Contudo, além da questão de ordem demográfica, outras também se impõe. Consta nos livros, especialmente didáticos, mas não só, que, no caso da expansão ibérica, a motivação maior seria de ordem mercantil. Apoiados na experiência náutica acumulada nos descobrimentos de ilhas e na exploração do litoral ocidental africano, navegantes portugueses e espanhóis procuraram dar uma resposta ao bloqueio do comércio de especiarias com o Ocidente, imposto pelos turcos após a tomada de Constantinopla, em 1453. Procuravam, assim, não um Novo Mundo, mas chegar aos entrepostos orientais, onde poderiam obter diretamente as especiarias. Enquanto portugueses procuravam atingir a Índia navegando diretamente em direção ao Oriente, o navegante genovês Cristóvão Colombo, acreditando convictamente na esfericidade da Terra, propôs aos reis de Espanha uma rota contrária a perseguida pelos portugueses, ou seja, atingir o Oriente navegando na direção do Ocidente. Ao atingir a América acreditando ter chegado ao Oriente, Colombo acabou por revelar a existência de um Novo Mundo. Pouco depois, o português Pedro Álvares Cabral descobriu o Brasil, ao seguir o rumo indicado por Vasco da Gama, descobridor do caminho marítimo para a Índia. Estavam então abertas as portas da América e dos entrepostos mercantis orientais aos monarcas ibéricos.

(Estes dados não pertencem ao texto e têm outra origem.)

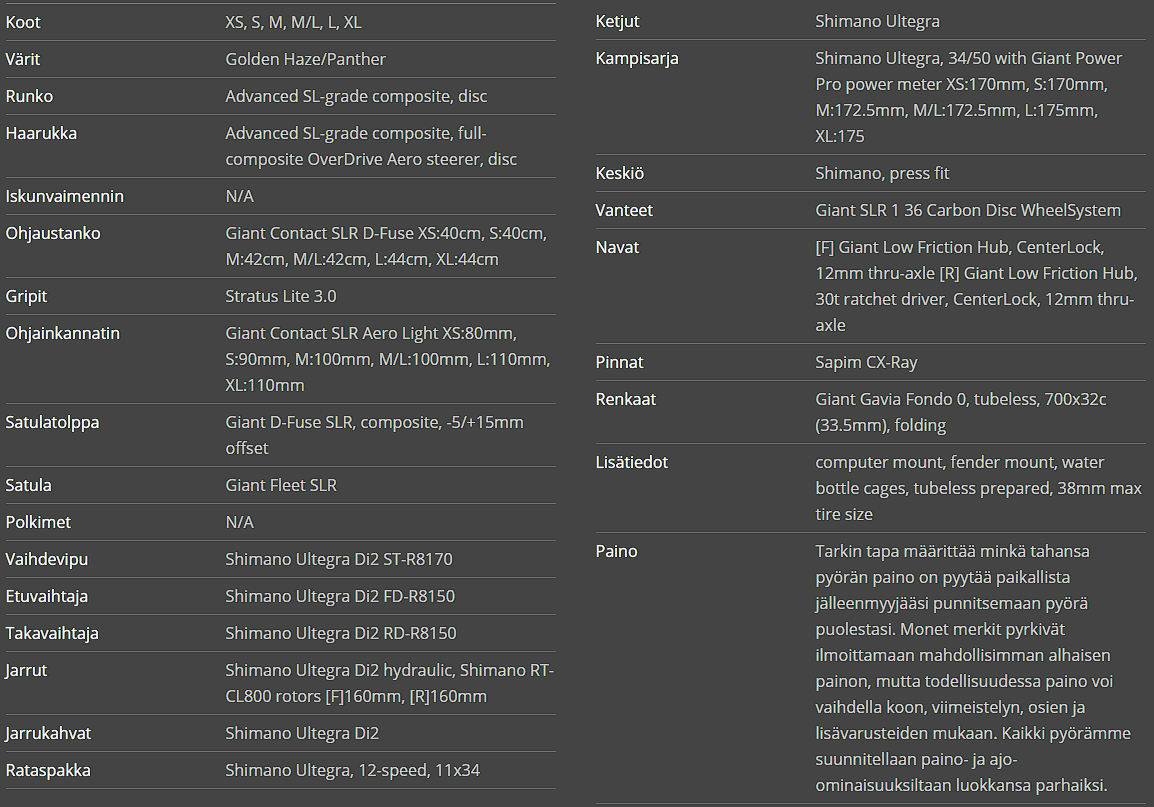Screen dimensions: 1154x807
Task: Select the Runko label
Action: [29, 96]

Contudo, essa é uma versão equivocada, ao trazer a referência errônea de que os turcos teriam bloqueado o tráfico mediterrâneo de especiarias, no final do século XV. Na verdade, a queda de Constantinopla pouco alterou o tráfico de especiarias com o Oriente, pois ele fluía também não só pelos portos da Síria, abastecidos pela rota do Golfo Pérsico como, e principalmente, pelo porto de Alexandria, no Egito que, a partir do século XI, passou a ser o de maior importância no tráfico de especiarias orientais para o Ocidente. Assim, abastecida pela rota do Índico e Mar Vermelho, Alexandria acolhia principalmente as frotas dos mercadores venezianos que, após derrotar Gênova na batalha de Chioggia em 1380, passaram a deter o monopólio do tráfico mediterrâneo de especiarias para o Ocidente.

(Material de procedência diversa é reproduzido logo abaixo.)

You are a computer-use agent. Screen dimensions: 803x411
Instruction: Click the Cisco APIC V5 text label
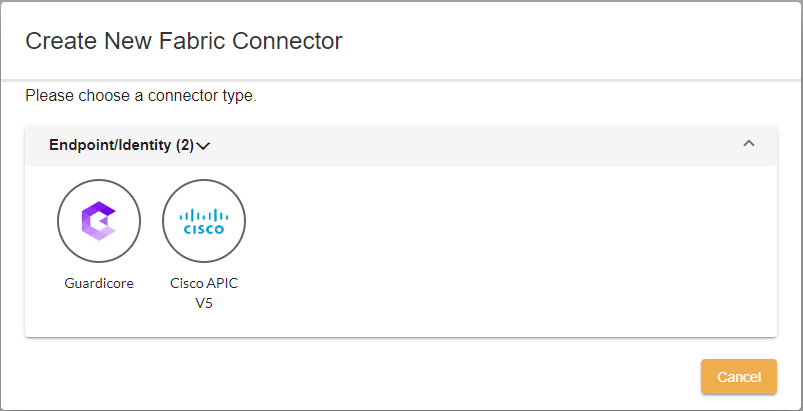click(x=204, y=283)
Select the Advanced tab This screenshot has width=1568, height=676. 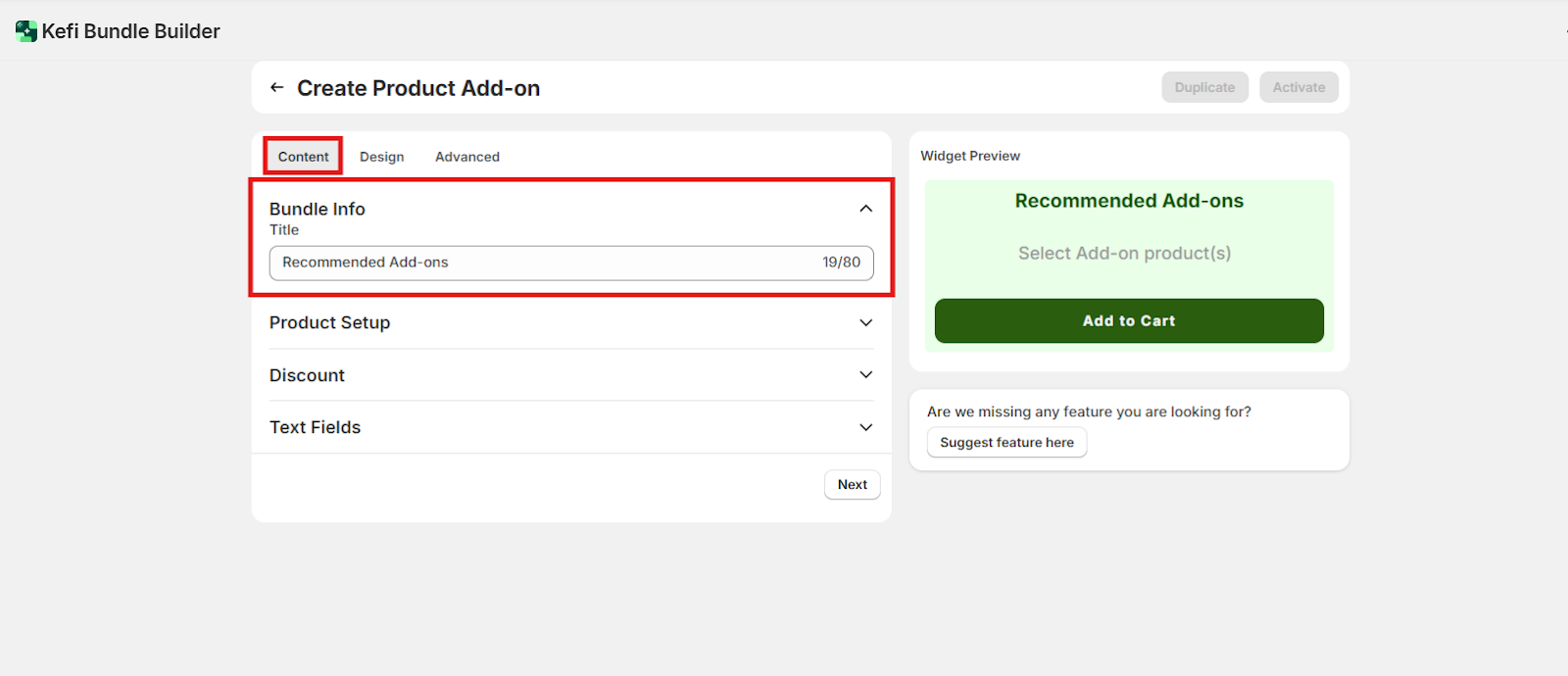(x=467, y=157)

Um outro aspecto que tem sido negligenciado é que, a princípio, a rota atlântica não seria economicamente competitiva em relação à mediterrânea, pois, ao se navegar diretamente da Europa para a Ásia, tanto m direção ao Oriente, conforme proposto por Colombo, como em direção ao Ocidente, a distância a ser percorrida seria cerca de dez vezes maior do que pela rota Mediterrâneo-Golfo Pérsico. Assim, mesmo estabelecendo um fluxo mercantil marítimo que permitiria adquirir especiarias diretamente com a Índia, o custo logístico poderia inviabilizar tal fluxo, caso os mercadores venezianos reduzissem, mesmo que temporariamente, suas vultosas margens de lucro.
Considerando tanto a conjuntura demográfica quanto a geopolítica, a nossa questão central está em contextualizar o Descobrimento do Brasil, e início de seu processo colonial, ao contexto histórico que possibilitou Portugal consolidar a rota do Atlântico Sul como a principal via de abastecimento de especiarias, em detrimento da rota do Mediterrâneo.

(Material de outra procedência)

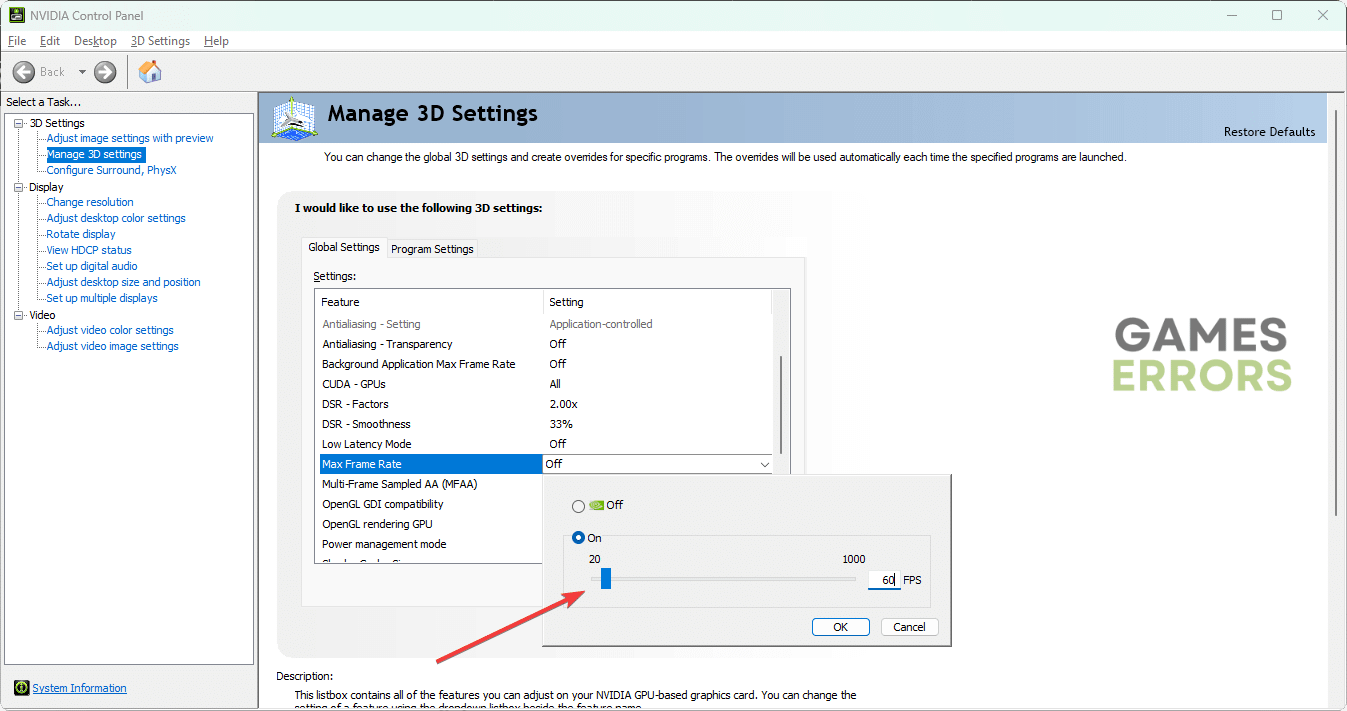
Task: Click the Back arrow toolbar icon
Action: coord(24,72)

2- BREVE DISCUSSÃO METODOLÓGICA
A maior dificuldade no estudo não só do desenvolvimento da náutica e da cartografia como do processo global, que possibilitou a expansão ultramarina portuguesa, está na escassez de fontes documentais primárias correlatas. Até o presente, não se localizou um único acervo reunindo cartas e roteiros náuticos de uso dos nautas desbravadores portugueses.